— INPUT MATERIAL —
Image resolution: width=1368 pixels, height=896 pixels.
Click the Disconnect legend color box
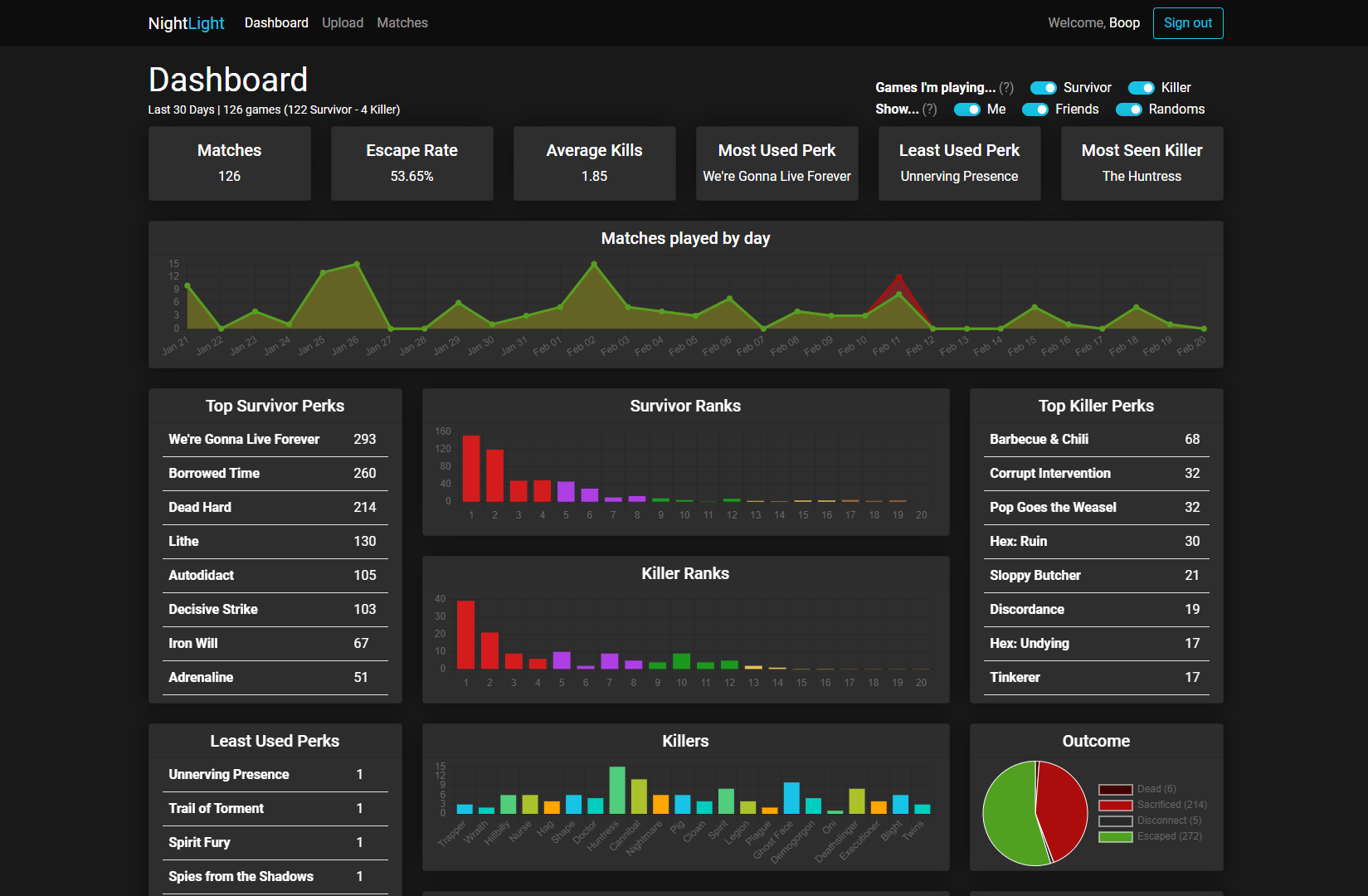[1115, 821]
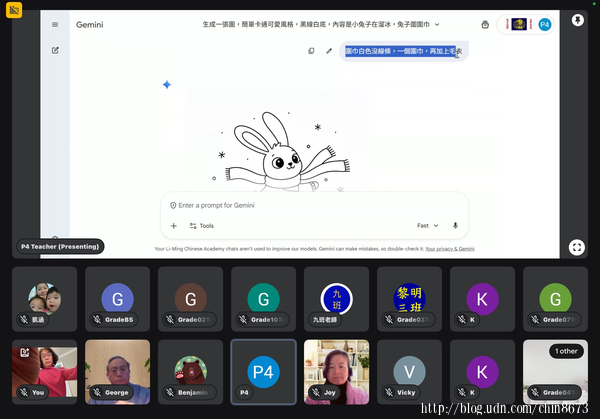Click the microphone icon in prompt box

pos(455,226)
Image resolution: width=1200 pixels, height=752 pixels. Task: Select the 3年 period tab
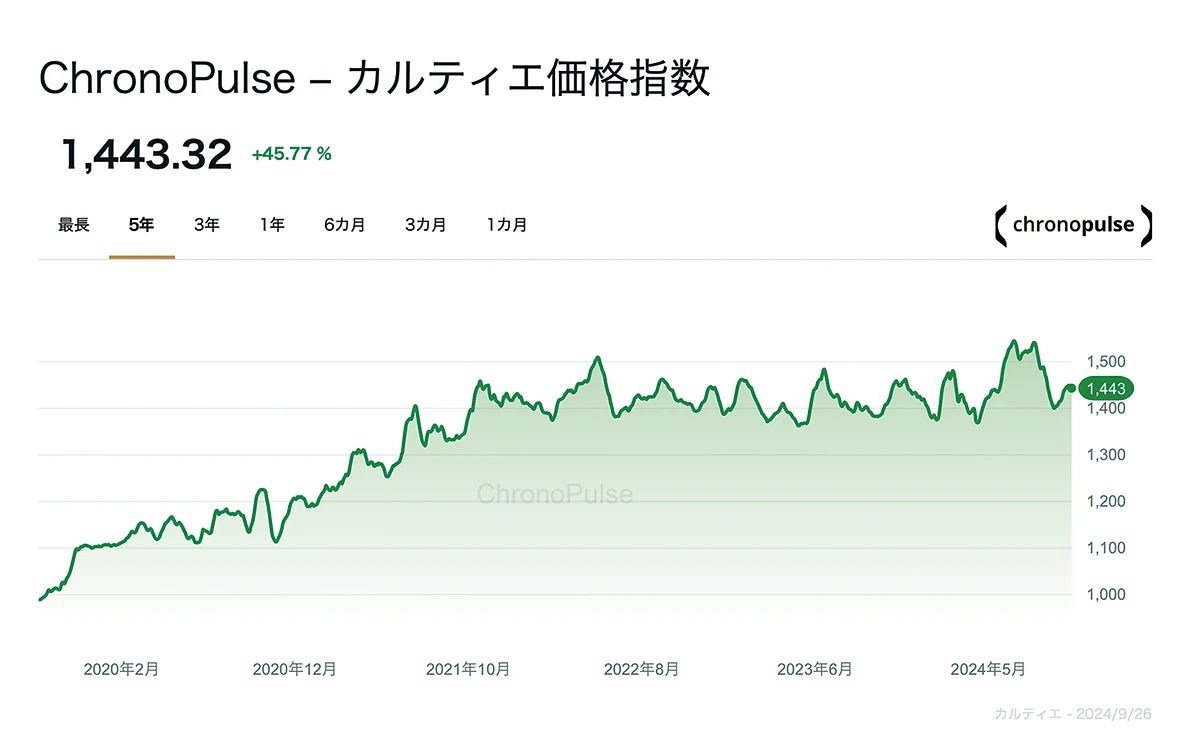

— TASK PROMPT —
Both the line containing "Click the Disconnect legend color box" and the last line of the listing above belong in the copy, along with every line between them; retype them exactly and omit the pictures.

— YOUR SOLUTION —
Click the Disconnect legend color box
[1115, 821]
Click the microphone icon in prompt box

pos(455,226)
Image resolution: width=1200 pixels, height=752 pixels. Task: Select the 3年 period tab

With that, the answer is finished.